What if the disk were RAM-based? Does that mean that all we need to do is replace the current disks with RAM technology to gain speed? The title of the article leads people to think along those lines.

It’s not just the speed of memory compared to disks that makes a difference. It’s not even the extra benefit of the collocation of CPU and memory. What’s really a important is the fact that disk is a sequential storage medium that was designed primarily to store a stream of bytes, not tables of data. That means that if you want to store data objects you need to serialize them into bytes, map sectors in the file system that points to the location of those bytes. Maintaining an index to this data is a relatively expensive operation as every additional index is stored as a copy of the original data, there is no real option to access data by reference, etc. If you think about it, existing RDBMS are basically a mapping layer between data-tables representations and sequential storage. A large part of existing database implementations is spent on addressing the impedance mismatch between the two representations models. All this complexity doesn’t really exist when we’re dealing with memory. That means that if will take existing databases and run them on memory based devices we’re basically going to force the limitations of sequential storage representations into memory.
To exploit the real value of memory based resources we need to have different approach and implementations that assume that data can be accessed by reference – that objects can be accessed directly from our application without complex mapping layer in our native application domain.

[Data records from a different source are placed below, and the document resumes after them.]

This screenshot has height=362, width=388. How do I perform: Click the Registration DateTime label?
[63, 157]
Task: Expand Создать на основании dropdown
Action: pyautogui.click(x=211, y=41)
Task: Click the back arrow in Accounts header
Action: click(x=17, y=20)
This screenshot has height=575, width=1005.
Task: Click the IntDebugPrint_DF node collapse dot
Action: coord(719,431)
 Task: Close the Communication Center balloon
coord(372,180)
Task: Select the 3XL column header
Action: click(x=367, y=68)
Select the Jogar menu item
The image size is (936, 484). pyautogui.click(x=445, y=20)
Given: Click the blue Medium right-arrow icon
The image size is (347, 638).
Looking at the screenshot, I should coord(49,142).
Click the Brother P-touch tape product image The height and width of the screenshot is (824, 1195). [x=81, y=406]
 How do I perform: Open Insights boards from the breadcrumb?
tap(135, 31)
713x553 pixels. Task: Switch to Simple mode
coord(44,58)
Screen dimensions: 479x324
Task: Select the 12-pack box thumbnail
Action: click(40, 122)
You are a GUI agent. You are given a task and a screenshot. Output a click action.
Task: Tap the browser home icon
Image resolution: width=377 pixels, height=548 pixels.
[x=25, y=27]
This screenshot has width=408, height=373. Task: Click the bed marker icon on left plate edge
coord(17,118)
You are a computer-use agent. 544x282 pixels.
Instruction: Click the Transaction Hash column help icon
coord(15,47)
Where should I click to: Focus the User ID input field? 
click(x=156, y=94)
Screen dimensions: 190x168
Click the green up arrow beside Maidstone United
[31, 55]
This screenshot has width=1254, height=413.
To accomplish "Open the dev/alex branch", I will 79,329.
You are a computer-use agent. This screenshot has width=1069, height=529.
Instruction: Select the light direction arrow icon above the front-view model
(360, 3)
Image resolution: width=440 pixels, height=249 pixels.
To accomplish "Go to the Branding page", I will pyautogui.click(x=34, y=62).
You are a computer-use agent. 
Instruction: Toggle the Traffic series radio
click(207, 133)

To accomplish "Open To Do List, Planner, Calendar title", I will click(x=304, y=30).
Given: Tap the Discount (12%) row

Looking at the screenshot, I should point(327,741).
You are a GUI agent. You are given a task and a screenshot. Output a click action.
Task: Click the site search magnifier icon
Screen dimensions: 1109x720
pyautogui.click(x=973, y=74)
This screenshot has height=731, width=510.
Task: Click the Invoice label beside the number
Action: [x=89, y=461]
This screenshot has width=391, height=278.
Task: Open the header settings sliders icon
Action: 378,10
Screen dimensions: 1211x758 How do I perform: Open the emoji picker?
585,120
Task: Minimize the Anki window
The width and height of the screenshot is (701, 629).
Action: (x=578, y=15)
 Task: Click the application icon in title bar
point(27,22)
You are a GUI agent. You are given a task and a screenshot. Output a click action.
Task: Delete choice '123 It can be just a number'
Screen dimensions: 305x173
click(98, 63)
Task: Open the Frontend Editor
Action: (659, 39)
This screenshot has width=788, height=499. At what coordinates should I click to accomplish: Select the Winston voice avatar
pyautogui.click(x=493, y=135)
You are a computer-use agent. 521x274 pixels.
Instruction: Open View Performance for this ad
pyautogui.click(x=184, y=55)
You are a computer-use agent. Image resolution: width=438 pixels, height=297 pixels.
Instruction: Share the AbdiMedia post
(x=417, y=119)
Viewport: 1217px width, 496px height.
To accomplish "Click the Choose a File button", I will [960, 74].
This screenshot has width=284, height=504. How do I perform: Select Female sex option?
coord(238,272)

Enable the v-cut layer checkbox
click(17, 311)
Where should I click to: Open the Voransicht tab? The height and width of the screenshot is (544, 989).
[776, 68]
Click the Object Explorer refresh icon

At this point I’d like to end with Tim’s last remark:

Disk will become the new tape, and will be used in the same way, as a sequential storage medium (streaming from disk is reasonably fast) rather than as a random-access medium (very slow). Tons of opportunities there to develop new products that can offer 10x-100x performance improvements over the existing ones.

 

CloudRAM

Second important credit should be given to the important paper that changed our point of view:

http://www.stanford.edu/~ouster/cgi-bin/papers/ramcloud.pdf

The Case for RAMClouds:
Scalable High-Performance Storage Entirely in DRAM
Department of Computer Science
Stanford University

Or You can go over:

http://nms.csail.mit.edu/~stavros/pubs/hstore.pdf

The End of an Architectural Era
(It’s Time for a Complete Rewrite)
Michael Stonebraker  -MIT

ppt      ppt2

After all what is the conclusion?

A hype? Are you sure?… Watch out for more…

Share

COMMENTS

  • Keep working ,terrific job!

  • ituned

    You have certainly been very busy writing up this great post, It was very interesting to read. Can’t wait to see what you write about in the next month.

  • Despina Gucwa

    I’m impressed, I have to say. Actually hardly ever do I encounter a blog that’s each educative and entertaining, and let me let you know, you have got hit the nail on the head. Your idea is outstanding; the problem is something that not sufficient people are talking intelligently about. I’m very pleased that I stumbled across this in my search for one thing regarding this.

  • Hi Ugur
    I’m glad that you found my quotes and slides usefull..
    I’m interested to know how do you see then step on that path?

  • Thx Nati, I appreciate your work. I think the next step is the CPU architecture. We will see some radical changes in the BI landscape. More specialized CPU’s and HW platforms. I will soon write about them. If you are interested you might want to check out my last IDC presentation.
    Regards from istanbul

Leave a Comment

This site uses Akismet to reduce spam. Learn how your comment data is processed.